- [Task objective]
Please print every record that follows, keeping each one exactly as it is.

- [The data]
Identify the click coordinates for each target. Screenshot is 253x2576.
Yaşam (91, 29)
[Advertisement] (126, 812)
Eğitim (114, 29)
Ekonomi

- [Solution for this exercise]
Identify the click coordinates for each target. Screenshot is 253x2576.
Yaşam (91, 29)
[Advertisement] (126, 812)
Eğitim (114, 29)
Ekonomi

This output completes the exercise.